### Document extract
——————————
Davis v. Yellow Cab Company of St. Petersburg, 15289.

Decision Date11 May 1955
Docket NumberNo. 15289.,15289.
Citation220 F.2d 790
PartiesJohn Leon DAVIS, Appellant, v. YELLOW CAB COMPANY OF ST. PETERSBURG, Inc., Appellee.
CourtU.S. Court of Appeals — Fifth Circuit

Lloyd D. Martin, St. Petersburg, Fla., for appellant.

T. Paine Kelly, Jr., Tampa, Fla., Macfarlane, Ferguson, Allison & Kelly, Tampa, Fla., of counsel, for appellee.

Before HUTCHESON, Chief Judge, TUTTLE, Circuit Judge, and DAWKINS, District Judge.

HUTCHESON, Chief Judge.

This is an appeal from an instructed verdict in a suit for damages resulting from the collision, in a highway accident, of plaintiff's car with one of defendant's taxicabs. It was consolidated for trial with a suit brought by one Robbins against the same defendant, involving the same accident, and when plaintiff had rested, defendant in each case moved for and obtained a directed verdict.

Appealing from the judgment on the verdict in his case, plaintiff Davis is here putting forward as his main ground of error that there was evidence to take the case to the jury upon whether the defendant was negligent and that the court erred in instructing a verdict as to him. As subordinate grounds of error, he urges upon us: (1) the consolidation of the two cases for trial; (2) the refusal of his counsel's request, made after the motion for an instructed verdict had been made and granted, to sever this case from the Robbins case; and (3) the refusal of his motion for new trial based upon newly discovered evidence as embodied in affidavits tending to impeach the testimony of the taxicab driver by showing an interested motive for it.
——————————
[Data for locating words and elements]
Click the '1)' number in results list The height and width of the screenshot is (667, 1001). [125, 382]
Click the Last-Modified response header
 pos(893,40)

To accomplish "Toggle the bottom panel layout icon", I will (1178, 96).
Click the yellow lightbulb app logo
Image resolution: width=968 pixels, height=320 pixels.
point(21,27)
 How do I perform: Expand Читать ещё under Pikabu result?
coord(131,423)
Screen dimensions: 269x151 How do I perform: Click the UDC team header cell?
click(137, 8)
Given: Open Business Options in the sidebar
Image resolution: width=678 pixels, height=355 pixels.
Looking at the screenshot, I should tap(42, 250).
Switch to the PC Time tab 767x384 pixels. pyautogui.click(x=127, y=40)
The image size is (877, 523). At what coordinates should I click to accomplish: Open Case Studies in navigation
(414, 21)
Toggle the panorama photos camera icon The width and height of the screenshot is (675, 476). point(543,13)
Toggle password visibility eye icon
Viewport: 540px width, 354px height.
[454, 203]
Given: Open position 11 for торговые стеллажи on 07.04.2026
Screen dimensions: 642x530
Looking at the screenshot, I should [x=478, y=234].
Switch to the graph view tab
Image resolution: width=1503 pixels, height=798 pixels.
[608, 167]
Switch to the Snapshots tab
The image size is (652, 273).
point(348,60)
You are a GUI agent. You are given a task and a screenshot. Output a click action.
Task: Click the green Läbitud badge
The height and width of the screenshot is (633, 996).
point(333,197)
——————————
### Problem
Write out the passage of the court opinion starting at "Decision Date11 May" and ending at "counsel, for appellee.". Rely only on the court opinion for your answers.

### Answer in full
Decision Date11 May 1955
Docket NumberNo. 15289.,15289.
Citation220 F.2d 790
PartiesJohn Leon DAVIS, Appellant, v. YELLOW CAB COMPANY OF ST. PETERSBURG, Inc., Appellee.
CourtU.S. Court of Appeals — Fifth Circuit

Lloyd D. Martin, St. Petersburg, Fla., for appellant.

T. Paine Kelly, Jr., Tampa, Fla., Macfarlane, Ferguson, Allison & Kelly, Tampa, Fla., of counsel, for appellee.